Par ailleurs, il convient de souligner que les prises de vue aériennes impliquent une qualité particulière de traitement des données par rapport aux enregistrements effectués à l’aide de caméras vidéos installées au sol. Les caméras vidéos installées au sol permettent une surveillance très limitée dans l’espace; les prises de vue aériennes permettent par contre de surveiller les personnes au sol sans point d’attache géographique, sans limitation à un endroit, ni limitation dans le temps. En outre, les drones peuvent fonctionner en restant largement inaperçus. Les prises de vue aériennes constituent donc un plus grand risque d’atteinte aux droits de la personnalité que les prises de vues effectuées à partir d’une caméra installée au sol.
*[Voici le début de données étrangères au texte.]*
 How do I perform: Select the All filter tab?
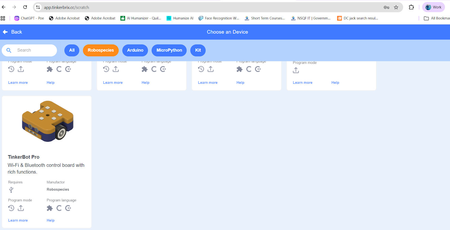(x=72, y=50)
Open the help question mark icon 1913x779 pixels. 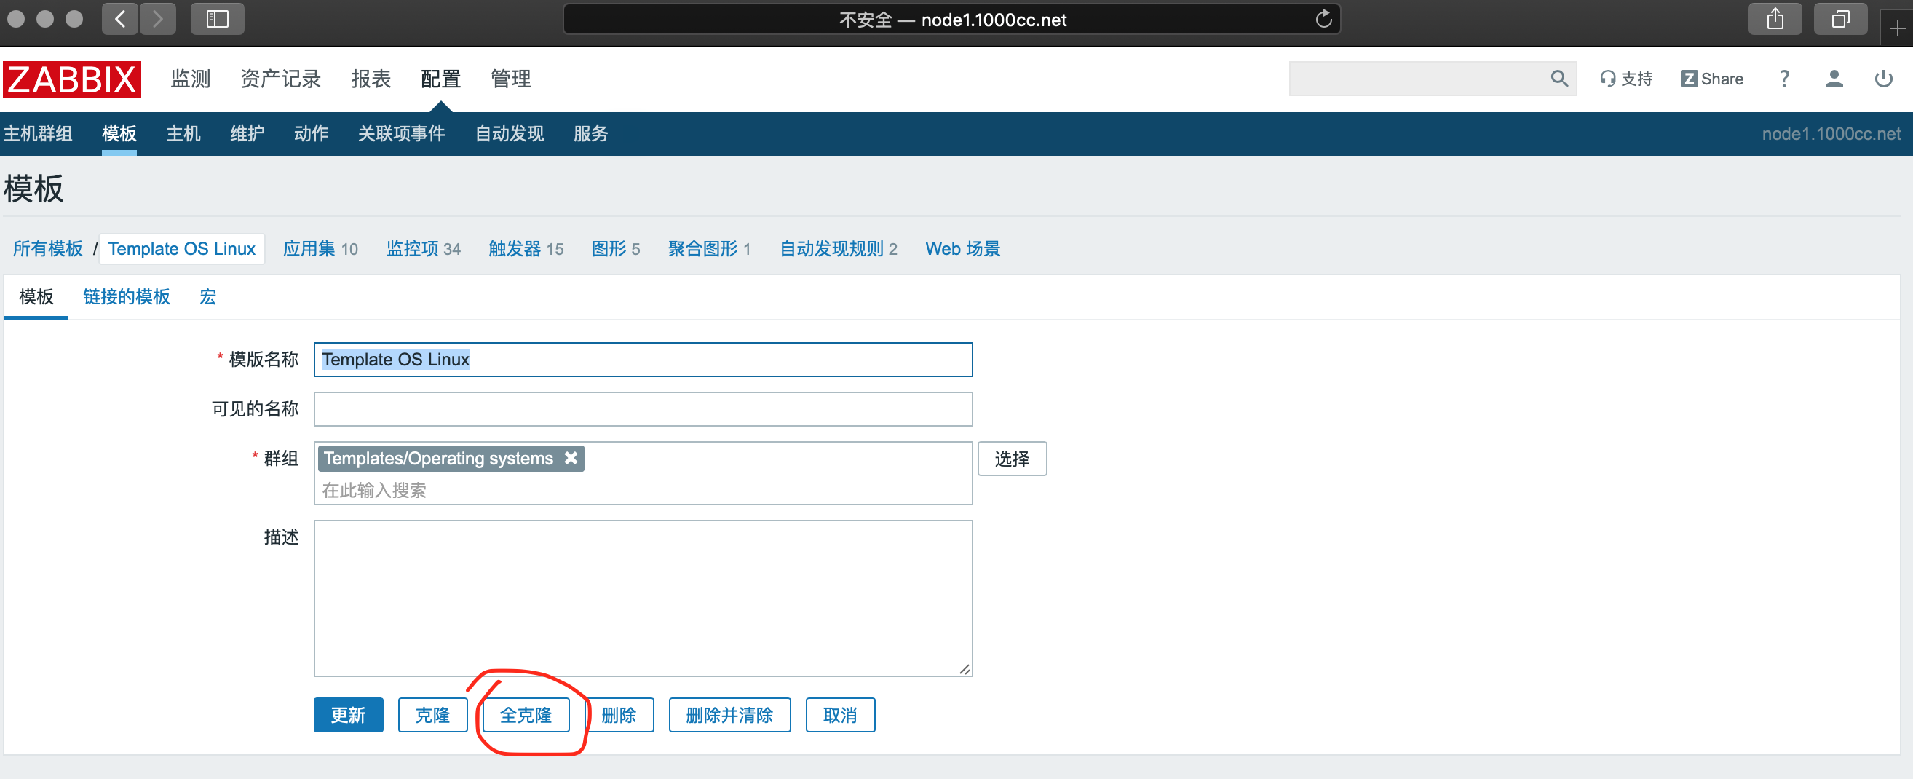pyautogui.click(x=1784, y=79)
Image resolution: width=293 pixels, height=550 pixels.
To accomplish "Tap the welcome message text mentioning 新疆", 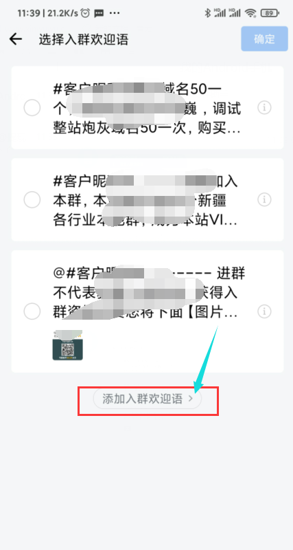I will click(145, 199).
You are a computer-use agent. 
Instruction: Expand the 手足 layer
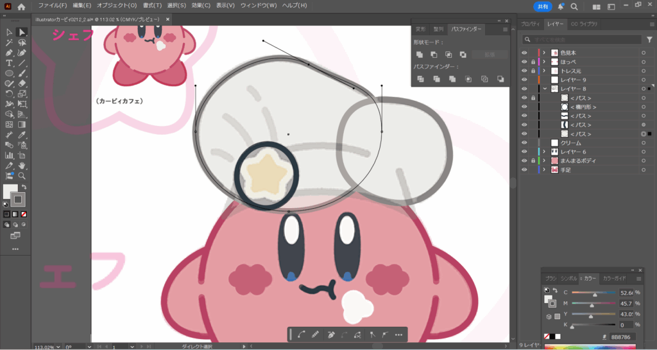544,170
En effet, ce sont non seulement les personnes visées (soit les migrants illégaux) mais aussi une grande partie de la population qui tombent dans l’objectif des caméras. Cette partie de la population doit prendre en compte une surveillance potentielle, même si elle ne menace en aucun cas la sécurité des frontières ou ne désire pas du tout immigrer illégalement. Ne serait-ce que pour cette raison, le Parlement doit se prononcer sur le caractère légal de l’atteinte aux libertés fondamentales de la population et donner une base légale suffisante à l’utilisation des drones.

Proposition de compromis

Nous ne sommes en principe pas contre l’utilisation de drones au profit du Corps des gardes-frontière, mais nous visons la conformité avec la LPD et le respect de la protection de la personnalité, en particulier des personnes n’ayant rien à se reprocher. Nous avons donc proposé une solution de transition aux offices fédéraux concernés. Cette proposition repose sur l’art. 17a du projet de révision de loi sur la protection des données: selon cette disposition, le Conseil fédéral peut autoriser le traitement automatisé de données personnelles sensibles ou de profils de la personnalité pour un projet pilote même si les bases légales formelles nécessaires manquent encore et doivent encore être créées par le Parlement.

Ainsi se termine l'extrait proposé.